Doutro turno, a ausência de formalização prévia pode gerar insegurança jurídica e conflitos entre os herdeiros, especialmente se houver resistência ao reconhecimento da filiação socioafetiva. Ademais, uma vez inseguro o Tabelião para a lavratura deste tipo especialíssimo de Inventário Extrajudicial poderá recusar o ato, nos termos do §2º do art. 32 da Resolução CNJ 35/2007. Nesses casos, o inventário judicial se torna necessário para que o vínculo seja analisado e reconhecido, garantindo que os direitos dos herdeiros socioafetivos sejam respeitados.
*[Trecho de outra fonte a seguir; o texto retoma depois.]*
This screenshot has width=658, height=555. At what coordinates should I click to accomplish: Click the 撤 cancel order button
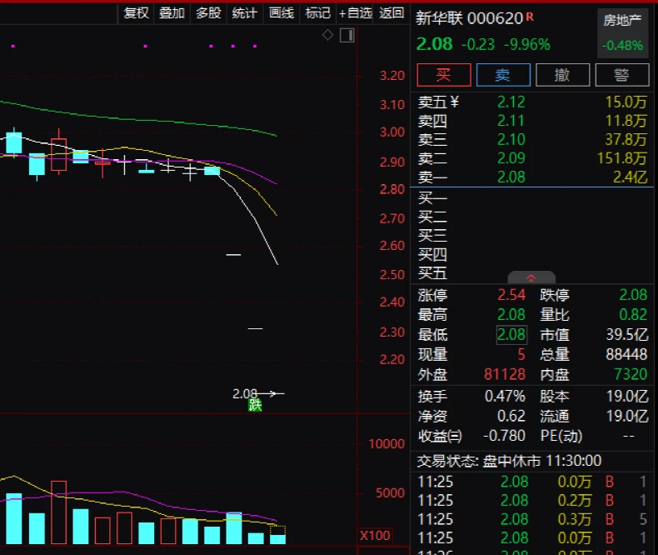point(562,75)
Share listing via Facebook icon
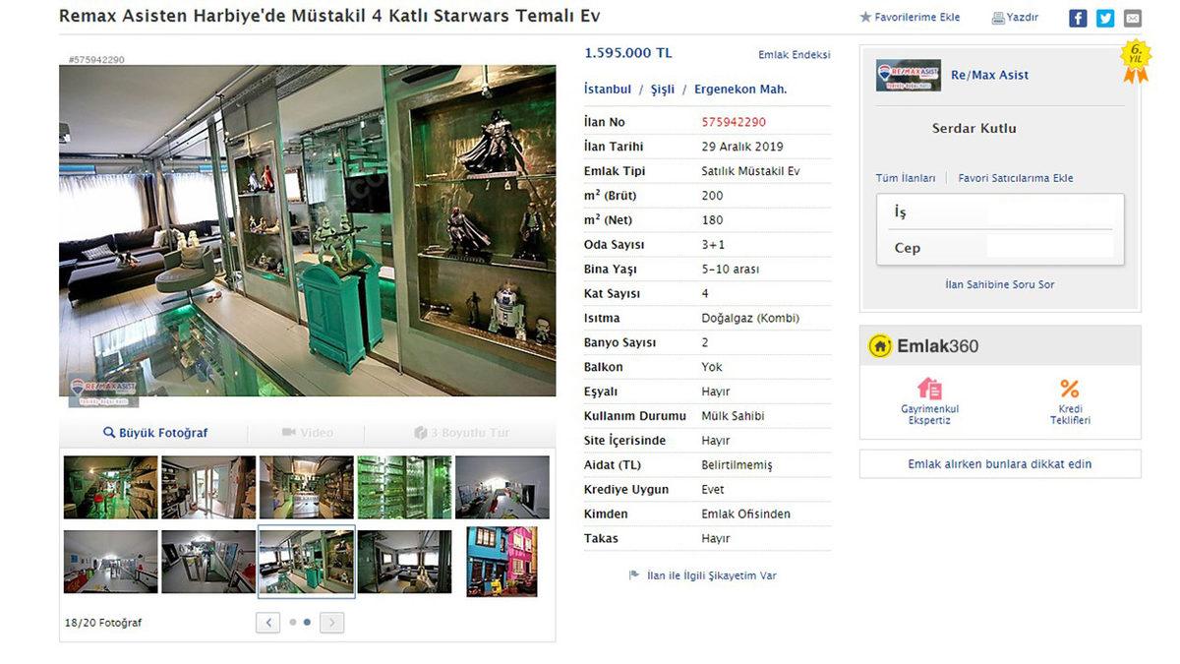The image size is (1180, 664). click(x=1078, y=18)
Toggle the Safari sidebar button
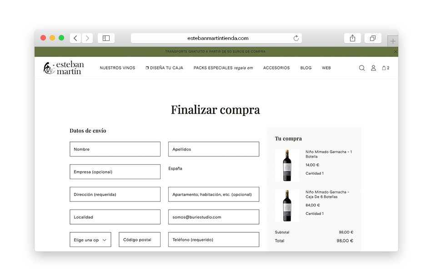Screen dimensions: 436x276 coord(106,38)
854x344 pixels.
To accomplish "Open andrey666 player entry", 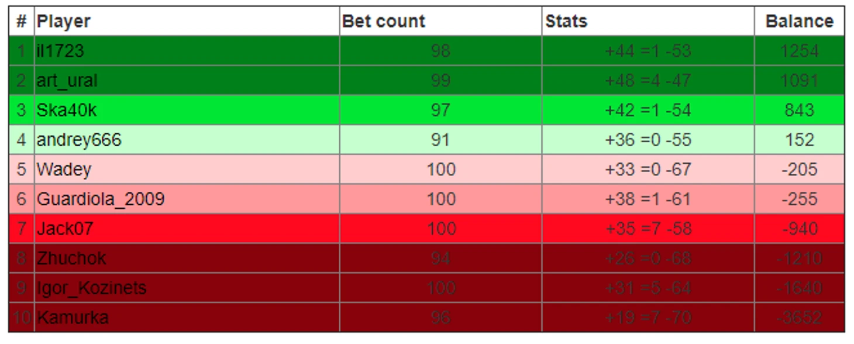I will point(79,140).
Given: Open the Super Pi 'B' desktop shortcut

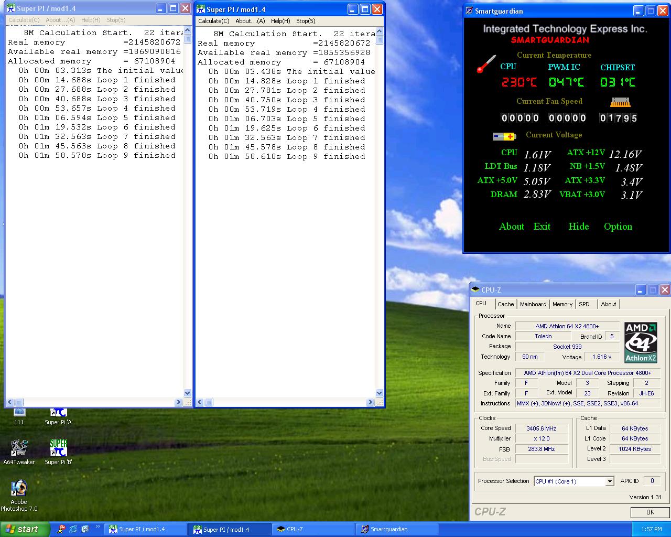Looking at the screenshot, I should (x=58, y=449).
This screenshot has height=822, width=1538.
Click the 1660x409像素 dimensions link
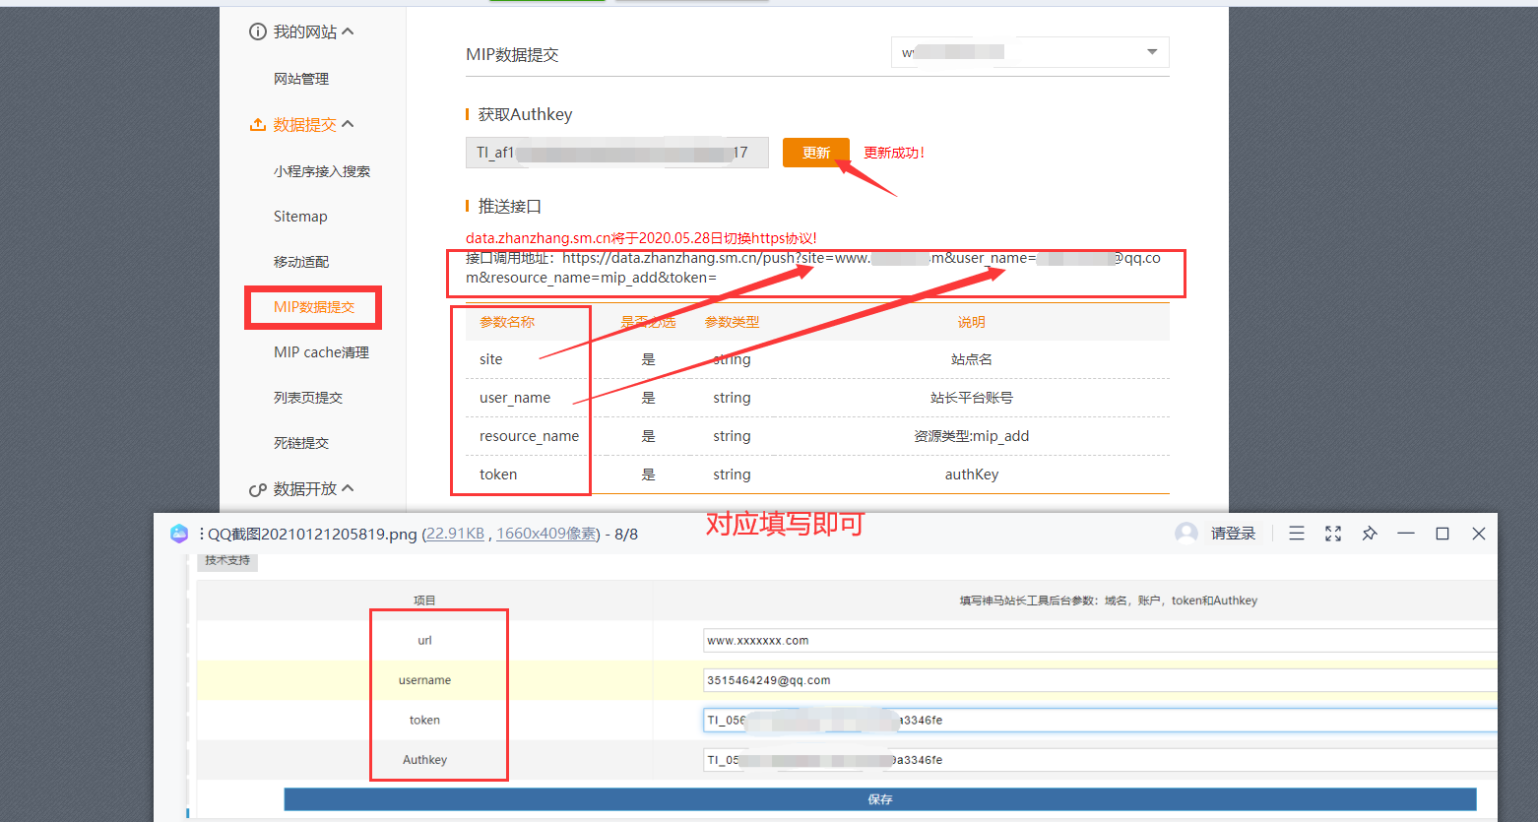[x=545, y=533]
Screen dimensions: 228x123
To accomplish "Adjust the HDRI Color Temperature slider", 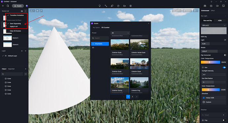I will click(x=210, y=62).
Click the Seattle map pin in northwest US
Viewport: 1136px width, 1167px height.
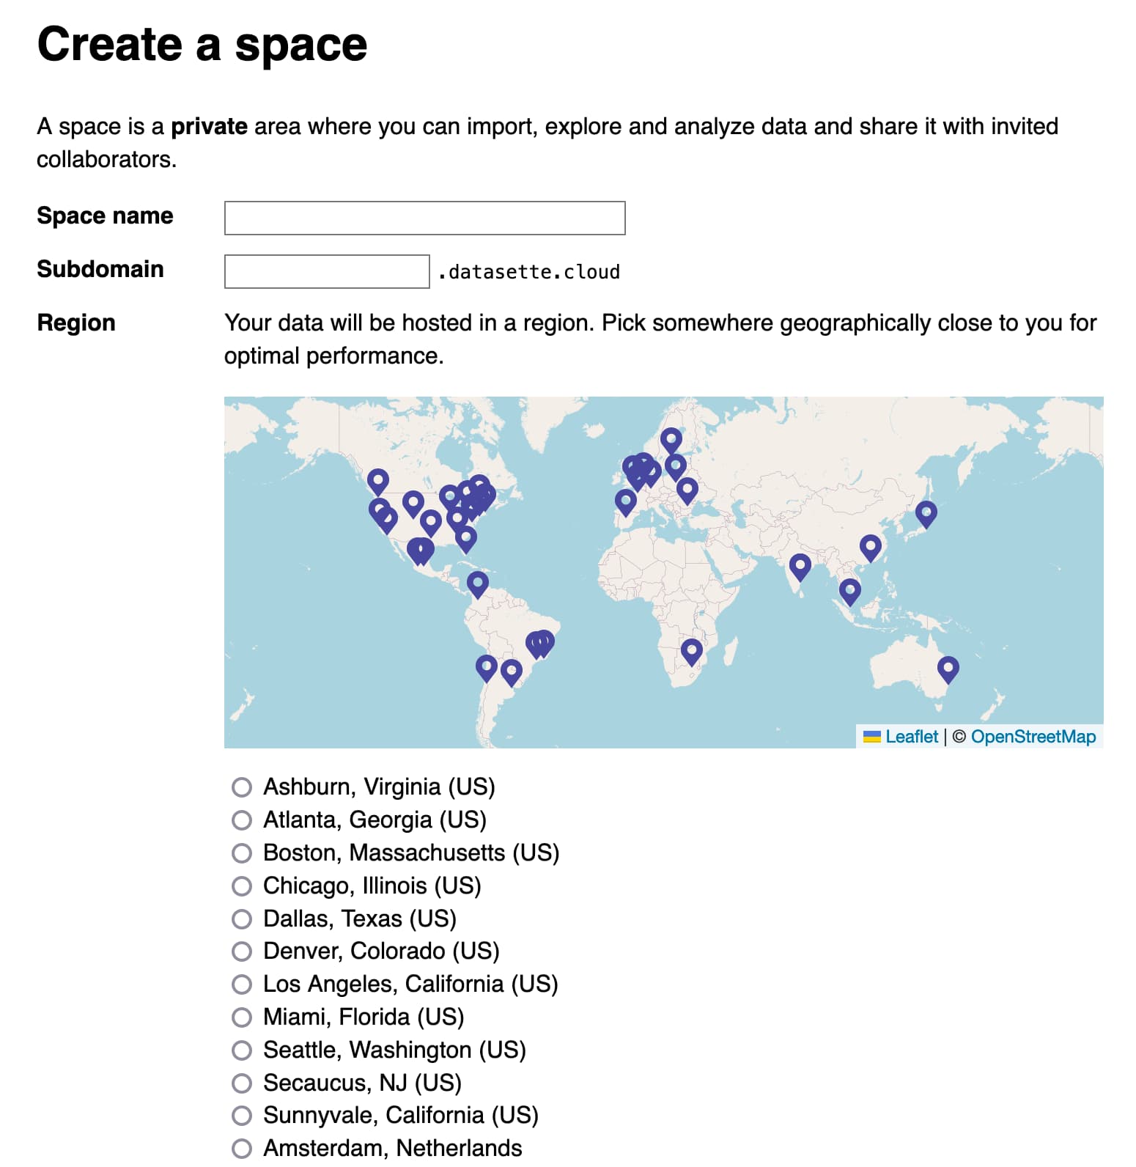pos(377,482)
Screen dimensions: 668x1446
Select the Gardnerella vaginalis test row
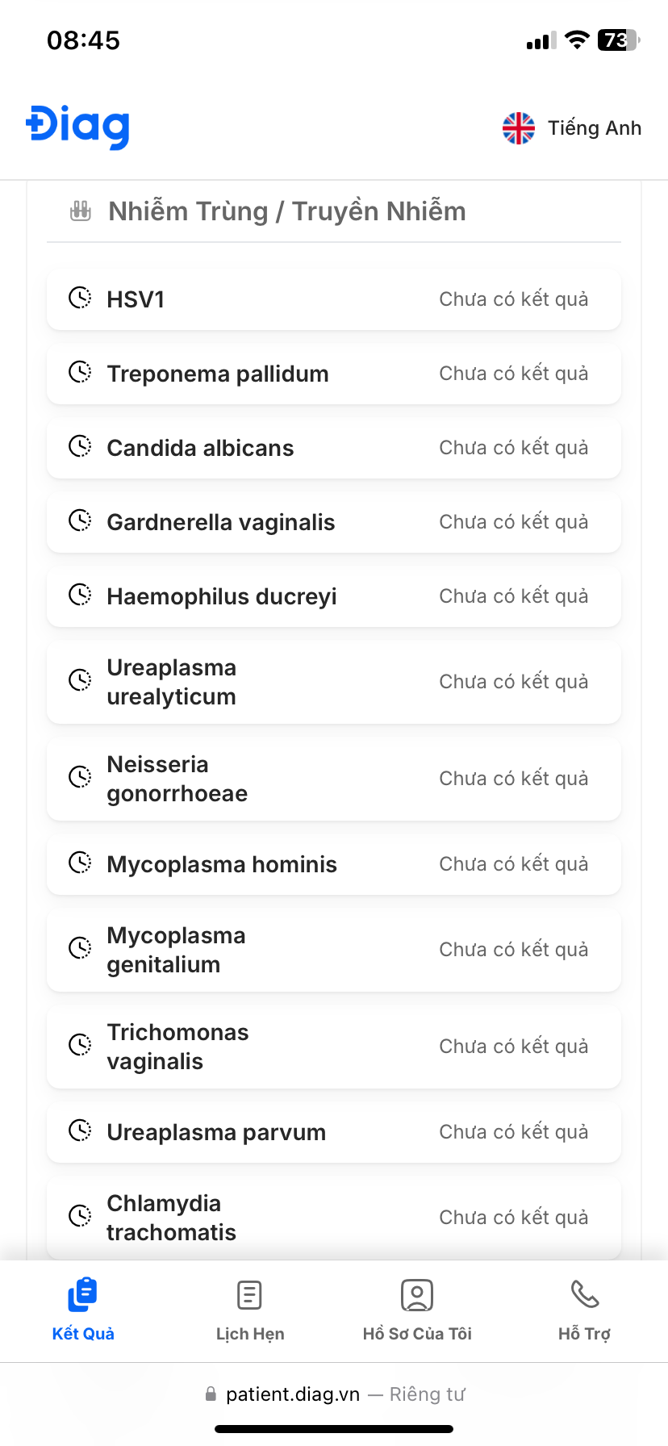[x=334, y=522]
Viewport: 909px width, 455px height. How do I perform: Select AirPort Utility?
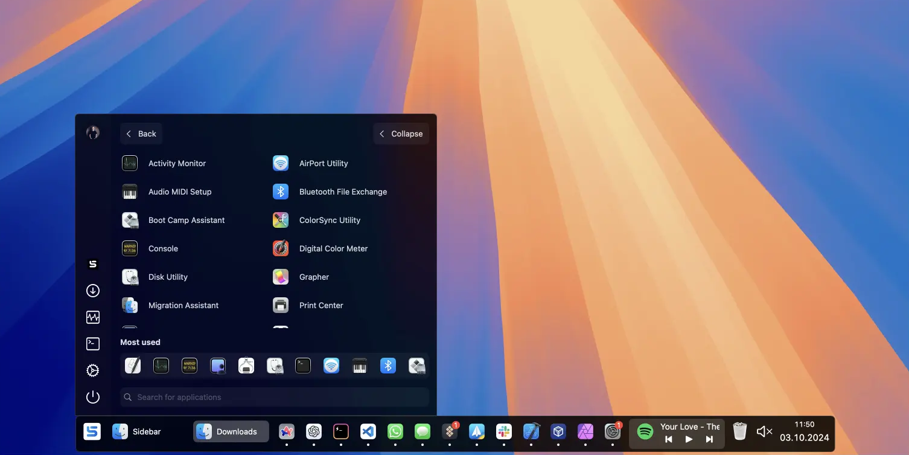point(324,163)
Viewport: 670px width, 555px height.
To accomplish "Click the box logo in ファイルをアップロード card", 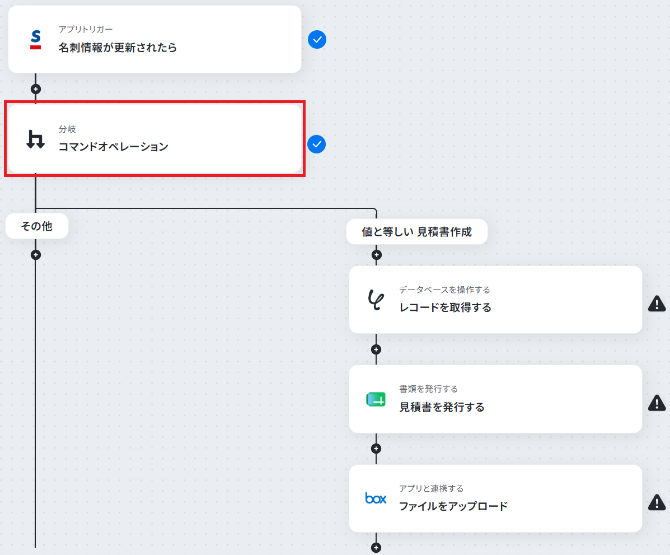I will click(x=376, y=498).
O procedimento judicial tem maior envergadura pra enfrentar e dirimir questões mais complexas, permitindo a ampla produção de provas e a análise detalhada das circunstâncias que caracterizam a socioafetividade, como convivência, cuidado e afeto.

Por fim, é necessário destacar que se tem notícia de Inventário Extrajudicial realizado com reconhecimento de paternidade socioafetiva (link https://ibdfam.org.br/noticias/11505/Primeira+escritura+de+invent%C3%A1rio+extrajudicial+com+reconhecimento+de+paternidade+post+mortem+%C3%A9+lavrada+com+base+em+Enunciado+do+IBDFAM) onde inclusive o Enunciado 44 do IBDFAM serviu de base. Reza o referido verbete, com inegável acerto:

“Existindo consenso sobre a filiação socioafetiva, esta poderá ser reconhecida no inventário judicial ou extrajudicial”.